A standard homeowner's insurance policy provides a policyholder with coverage for the structures on his property, personal belongings, liability for injuries or damages suffered by third parties, and expenses to secure living arrangements for any period during which his residence is uninhabitable. If a covered event destroys or damages a policyholder’s personal property, or if the property is lost or stolen, the person’s homeowner's insurance pays to replace the items after the homeowner provides proof of ownership to his insurance carrier.
A typical homeowner's insurance policy provides coverage for a homeowner’s personal property in an amount between 40 percent and 70 percent of the amount of coverage extended to the policyholder’s residence. If, for instance, a homeowner's policy covers a residence for $100,000, the policy also insures the homeowner’s belongings for a corresponding dollar amount between $40,000 and $70,000. As long as a policyholder doesn't refuse off-premises coverage when entering into his homeowner's insurance contract, his policy insures his possessions against damage, destruction or loss anywhere in the world.

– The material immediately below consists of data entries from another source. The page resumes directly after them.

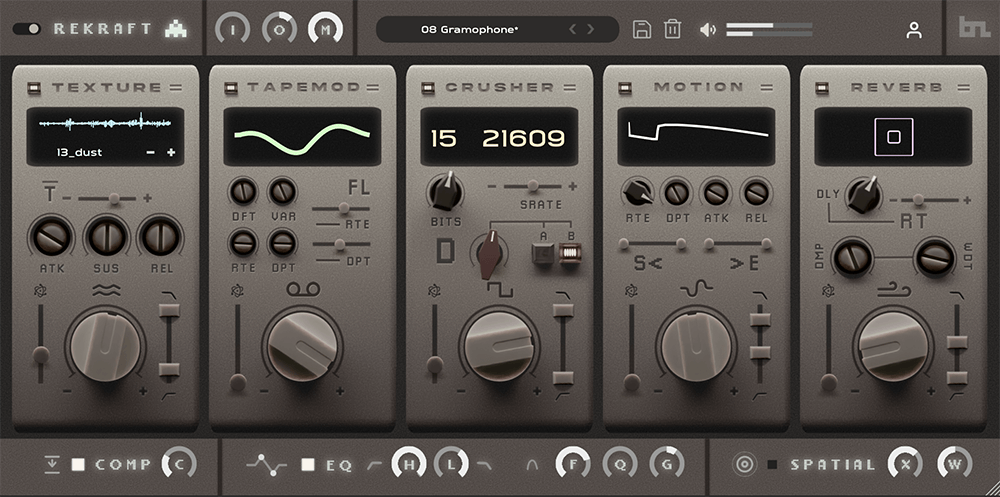Screen dimensions: 1000x497
Task: Click the Tapemod waveform display
Action: point(302,137)
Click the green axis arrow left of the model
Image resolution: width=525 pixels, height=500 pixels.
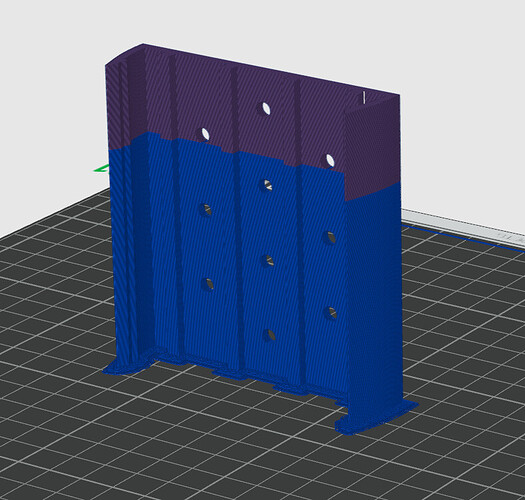(x=101, y=168)
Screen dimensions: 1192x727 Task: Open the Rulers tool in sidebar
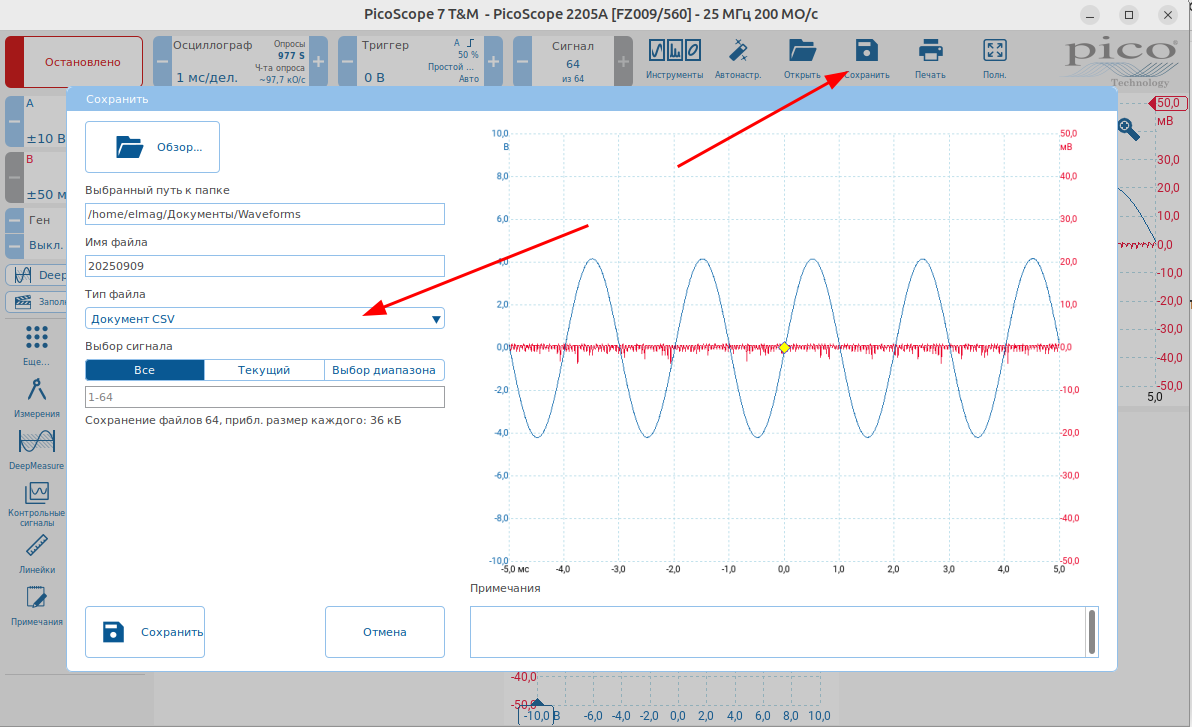[37, 546]

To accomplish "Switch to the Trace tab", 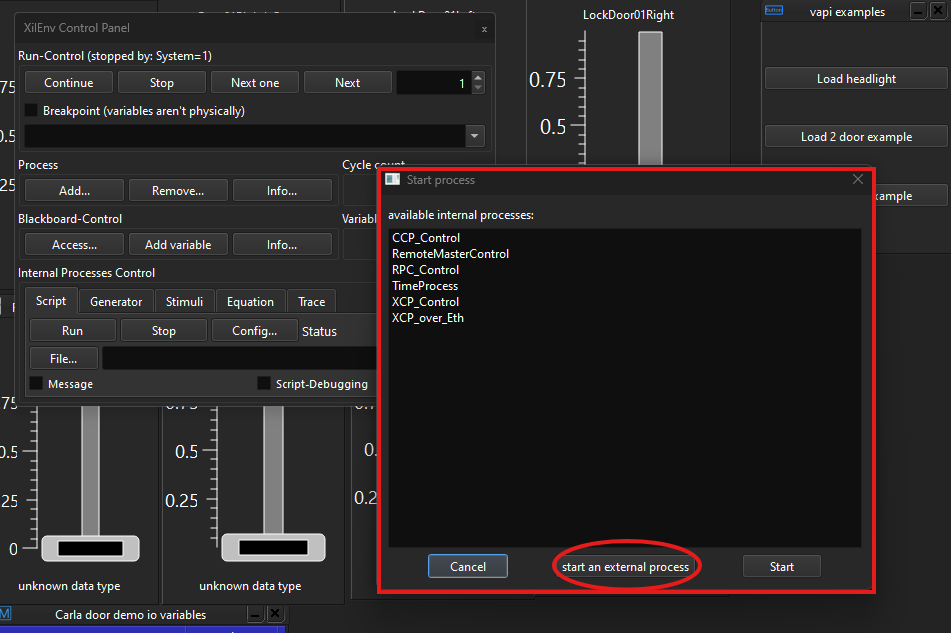I will point(311,301).
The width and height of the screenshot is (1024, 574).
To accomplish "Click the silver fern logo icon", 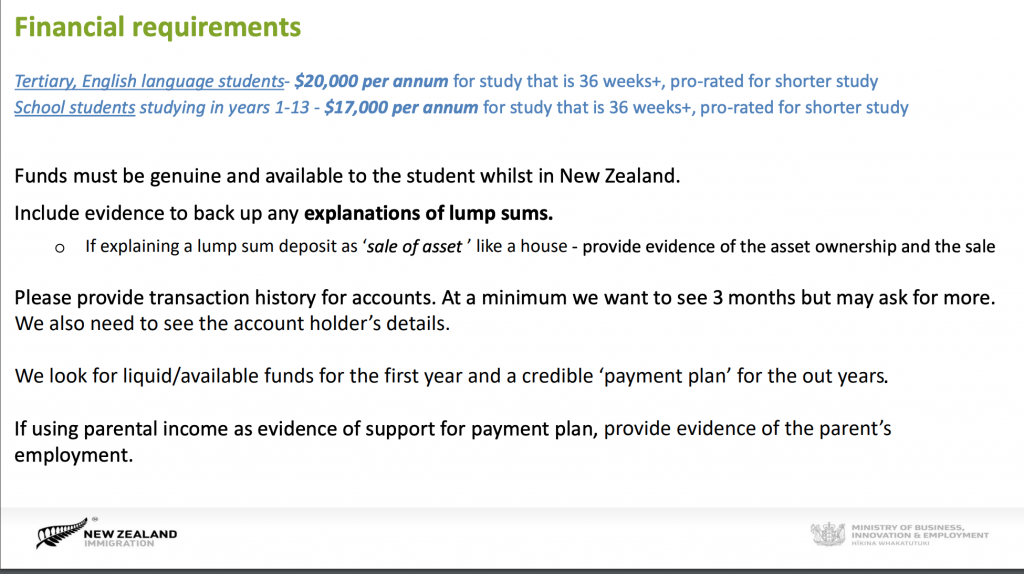I will (x=60, y=534).
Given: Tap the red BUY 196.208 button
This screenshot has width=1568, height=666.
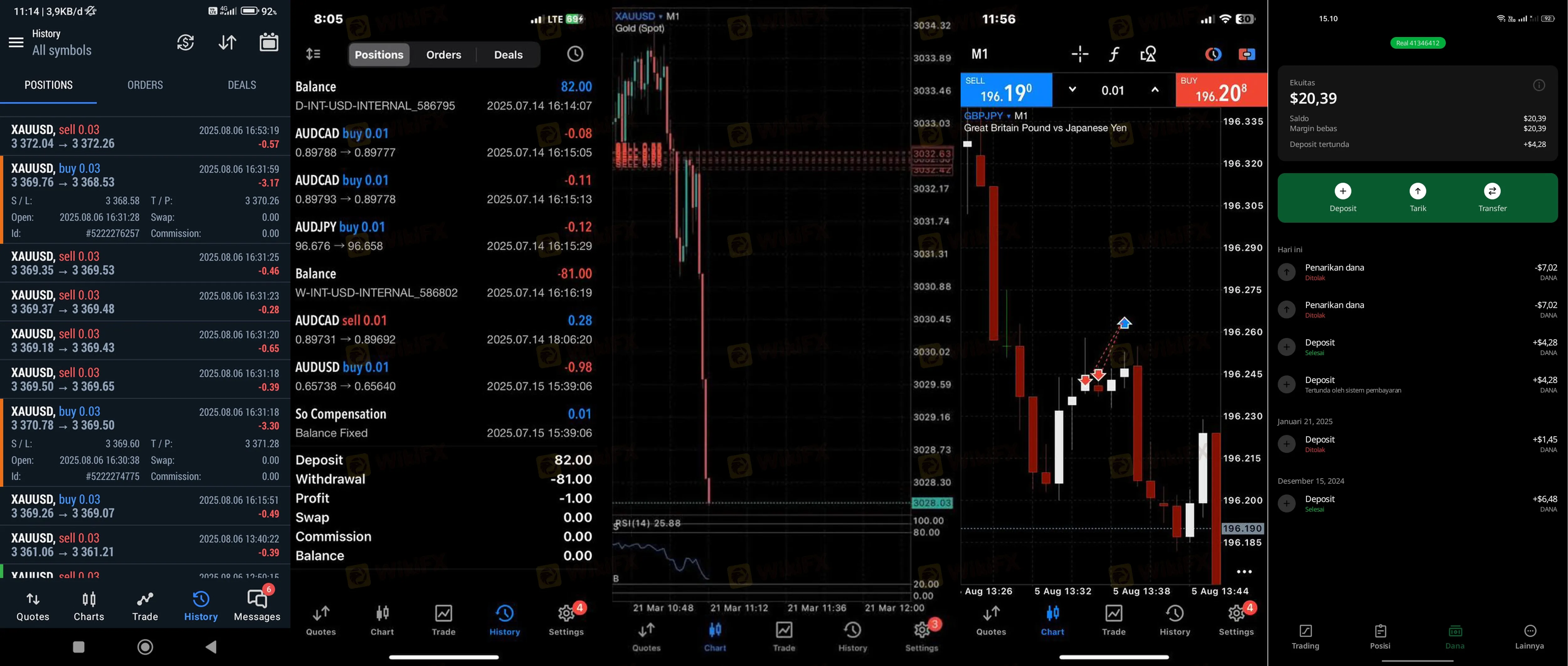Looking at the screenshot, I should pyautogui.click(x=1221, y=90).
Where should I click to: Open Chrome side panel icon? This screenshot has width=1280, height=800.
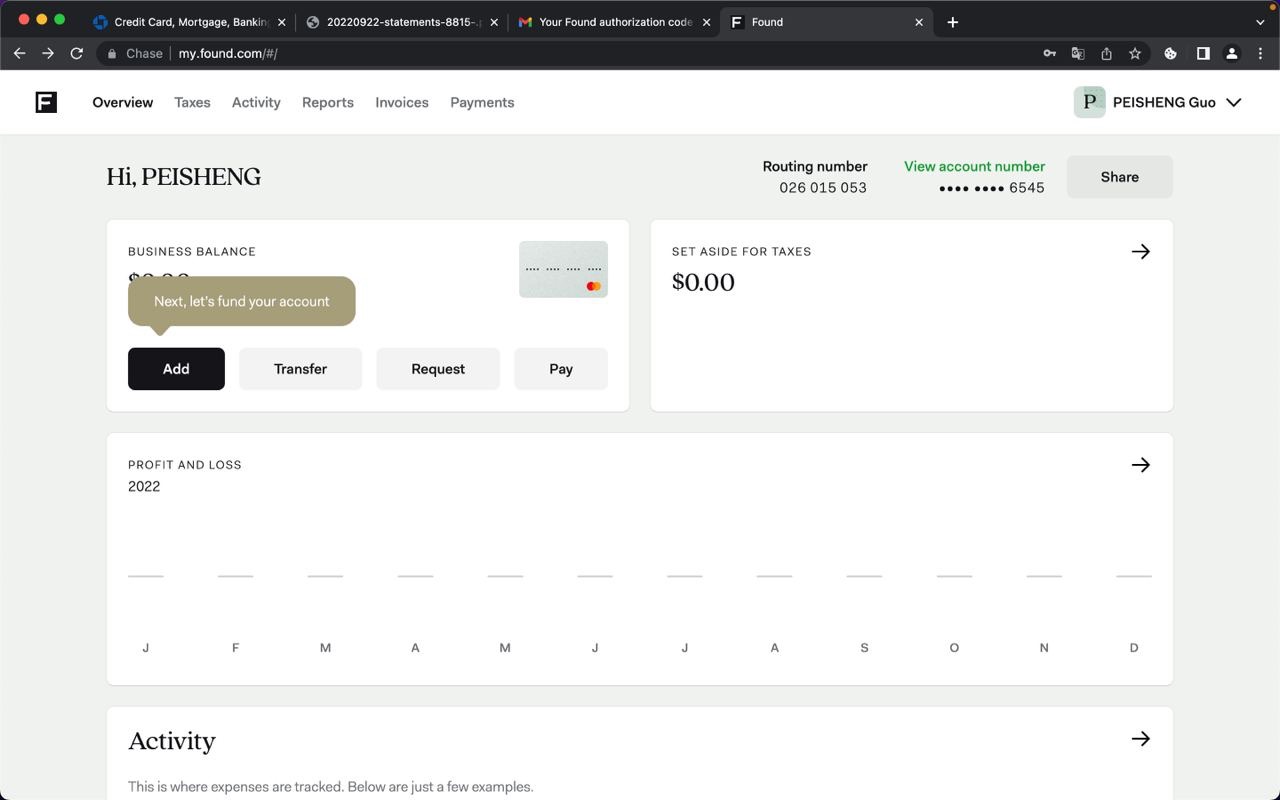(x=1203, y=54)
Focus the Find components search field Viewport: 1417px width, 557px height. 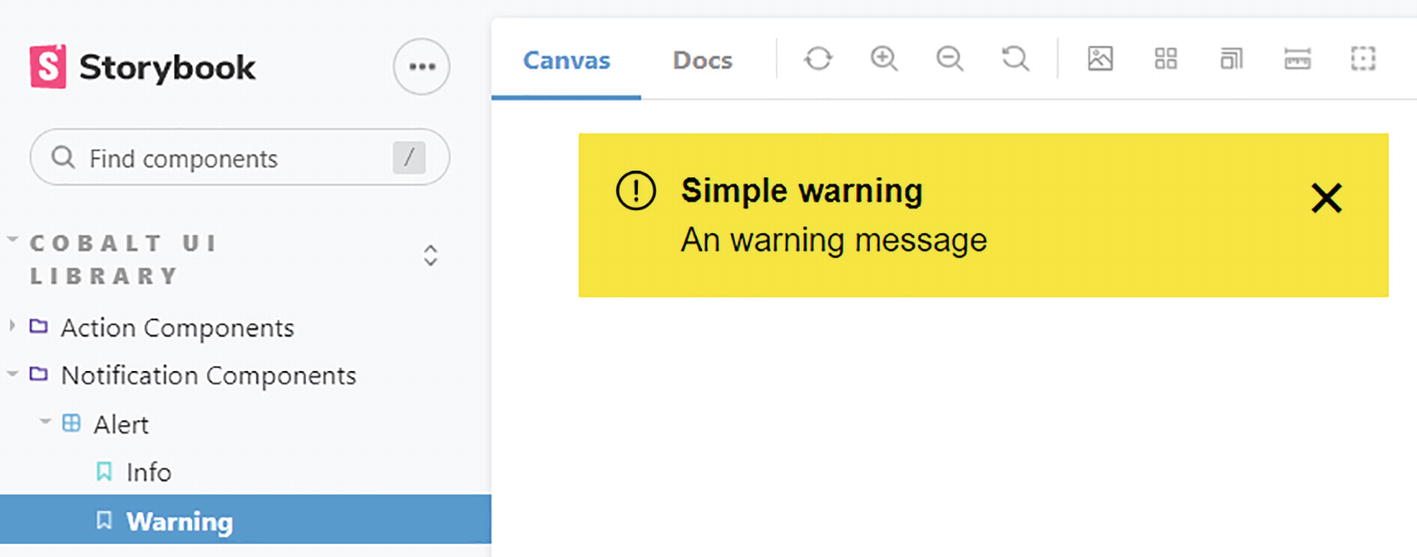230,158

A homeowner's policy provides coverage for a policyholder’s valuables such as jewelry and silverware but normally limits coverage for such items to a total between $1,000 and $2,000. Adding a rider or endorsement to the homeowner's insurance gives a policyholder additional coverage for his expensive belongings.
Actual vs. Replacement Value
Homeowner's insurance pays to repair or replace a policyholder’s lost, damaged or destroyed possessions at either their actual or replacement value. If a policy pays to replace an item at its actual value, the homeowner’s insurance pays an amount equaling the current cost of the piece minus an allowance for depreciation. Comparatively, if a policy pays to replace a homeowner’s couch at its replacement cost, the policy pays the current market value for a new, comparable couch.
Proof of Ownership
A policyholder generally establishes proof of ownership for his personal property before a damaging or destructive event occurs. In other words, a policyholder takes inventory, pictures and videos of his belongings to demonstrate his ownership of them when entering into an insurance contract. During the life of the contract, a policyholder retains receipts, warranties and owners’ manuals from new purchases and proof of valuable gifts he receives. For items specifically insured by a rider or endorsement, a policyholder secures current appraisals on a regular basis.
If a homeowner lacks sufficient proof that he owns a damaged or missing piece when making a claim, his insurance carrier may accept a canceled check or credit card statement evidencing his purchase of a particular item. If the policyholder received a gift from a friend who subsequently lost the receipt for the item, the insured’s carrier may acknowledge the friend’s written testimonial as proof that the insured owned the item.
Ideally, a homeowner stores documentation of her personal property in a fireproof safe, a safe deposit box or with a trusted confidant who lives off-site to ensure her proof of ownership remains readily available if she needs to file an insurance claim.